Quando suspiramos por um futuro que “não é mais o que era”, não seria essa a fantasia do futuro longínquo, do futuro das renovadas esperanças, do ainda não que a criança almeja um dia alcançar? Há momentos, no entanto, em que o futuro se aproxima com velocidade e nos atemoriza, como uma horda bárbara a destruir tudo o que nos é caro, toda a delicadeza do mundo, toda a complexa teia de relações que nos sustenta. Este futuro não é desejado, nunca. Por temor desse futuro o indivíduo melancólico tenta, inutilmente, se instalar num tempo estagnado, inativo: o tempo que não passa que caracteriza a depressão contemporânea. A este futuro se referia Walter Benjamin em 1933, ano da ascensão triunfal de Hitler na Alemanha, como o tempo de chegada de uma nova barbárie: tempo dominado pelo vazio de experiência, característico de uma geração que, por isso mesmo, encontrava-se disponível para absorver e aceitar sem resistência tudo o que se lhes apresentasse como novidade. Essa é a forma de indigência a que se referiu Benjamin no título do breve ensaio “Experiência e pobreza”. A impossibilidade de transmissão de experiências entre as gerações premidas pelo tempo acelerado da crise econômica no período entre guerras, aliada ao desenfreado desenvolvimento da tecnologia, teria produzido, para o autor, uma “nova forma de miséria”: “pois qual o valor de nosso patrimônio cultural, se a experiência não mais o vincula a nós?” Nem sempre os novos bárbaros são ignorantes ou inexperientes: o que eles almejam, escreve Benjamin, é libertar-se de toda a experiência. “Aspiram a um mundo em que possam ostentar tão pura e claramente sua pobreza externa e interna, que algo de decente possa resultar disso”. 

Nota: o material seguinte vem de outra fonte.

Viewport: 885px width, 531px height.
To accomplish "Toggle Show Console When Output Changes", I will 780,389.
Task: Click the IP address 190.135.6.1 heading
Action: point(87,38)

Benjamin não poderia, obviamente, ter lido Lacan, que décadas mais tarde situou a ignorância, assim como o ódio e o amor, como “paixões do Ser”. Paixões dos que não toleram o confronto com sua divisão subjetiva. “Não querer saber de nada”, apego à ignorância que caracteriza a nova barbárie diagnosticada por Walter Benjamin às vésperas da Segunda Guerra Mundial, seria justamente a disposição subjetiva capaz de promover tanto a paixão amorosa, individual, quanto os ódios apaixonados que podem incendiar multidões e autorizar toda espécie de violência em nome de ideais de segregação e pureza. Assim, quando afirmamos, com certa nostalgia, que o futuro hoje não é mais o que era antes, vale perguntar sempre a que tempo de “antes” estamos nos referimos. O passado, mesmo quando bárbaro, parece sempre um lugar seguro aos nossos olhos. O passado já foi vivido, não contém mais incertezas, por isso pensamos nele como um tempo de tranquilidade. Mas o passado já foi a expectativa do terror. É preferível que o futuro, hoje, não se nos apresente como era antes: no período entre as duas guerras mundiais, por exemplo. Ou nos anos de chumbo brasileiros. Quando sentimos nostalgia pelo que já foi, é sempre bom prestarmos atenção no fatalismo melancólico que nos faz querer trocar o futuro incerto que exige nossa participação, por um doce passado diante do qual já não temos nada a fazer.